If you add it up, it's $985 billion, or nearly a trillion dollars. We are increasing our national debt at a time when it is already bloated from the war in Iraq and from the bloated spending policies of the Bush Administration. We are increasing debt and skirting trouble at a time there are political operatives describing the economy as healthy and robust.
It is amazing how quickly leaders have turned on a dime. One wonders if the timing of this is connected with a need for Treasury Secretary Paulson to make sure that his colleagues are adequately compensated as we move ahead. To be sure, the new president, McCain or Obama, will have his hands full because of this chicanery that represents little more than "chickens coming home to roost."
Is there a choice? I am hoping that Democratic legislators will view the Bush proposals most critically. There ought to always be a choice. The financial guru Suze Orman was on Larry King saying this is the best thing that happened to America.
She asked why the intervention had taken so long. Someone who needs a job might ask the same question. Why does intervention take so long? Someone whose mortgage in foreclosure, who is still not clearly helped by the proposed Bush bailout, might also ask why it has taken so long. Some folk have already lost homes and been displaced, and there is no relief for them.
A man called Suze Orman while she was on Larry King to say he'd been fiscally responsible, so why should his tax dollars bail out banks. She chided him, telling him that we have to bail out these banks to avoid a depression. She was among those who talked about the horrible things that might happen to our economy if the insured Treasury does not step in. She is right, but she is also wrong. Right. If no one steps in, it is likely that we will have catastrophic consequences. But she is among those not thinking this matter fully through. Shouldn't those who gained from the go-go of crazy finances now pay for it? Or will they walk away with their profits, leaving taxpayers holding the bag! Why should highly-paid banking execs get the money they are "entitled" to, while millions of taxpayers shoulder the burden and pay up.
The past decade has been a financial go-go for profit takers. They have enjoyed the benefit of relaxed regulation, and now, all of us are paying for it. They have developed new financial instruments, derivatives, adjustable mortgages, and anything that allowed them to strip excess profits from the process, and their exploitation of systems has pushed stock prices upwards.

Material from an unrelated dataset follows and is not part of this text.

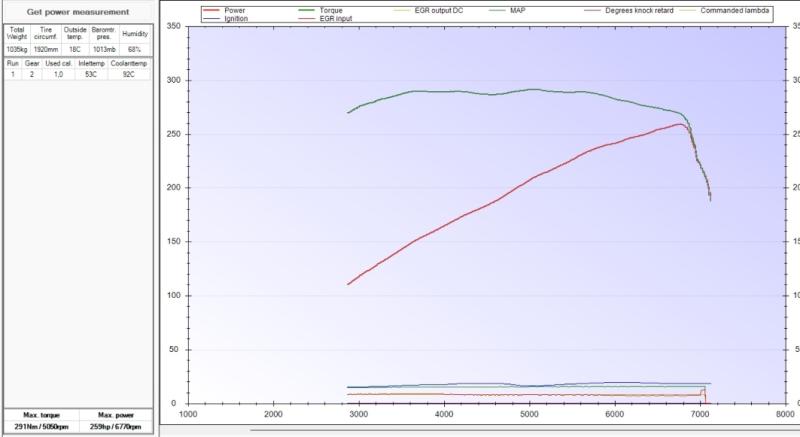Click the Inlettemp value 53C

point(91,74)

They have targeted lower income markets, including minority markets, and sparked a financial literacy movement with their flagrant disregard for differences in financial acumen. And they've chuckled all the way to the bank. Now, with markets on the verge of collapse, they are putting their hands out and asking all of us to finance the go-go. And we are willing to do it.
Everyone says they want to look forward, and that's because looking backwards is more than painful. If we look back, we will find that there are a few who will lose some dollars this year and next, but they were paid enough to float through this crisis. Meanwhile, there are millions of Americans – with as many as 3.5 million slated for foreclosure – who don't have that go-go cushion. We may need to bail out economic bad actors, but must we also finance the go-go? At the very minimum, those who led bankrupt institutions should forfeit pay in the name of the millions who will never be made whole.

Dr. Julianne Malveaux, an economist, is president of Bennett College for Women.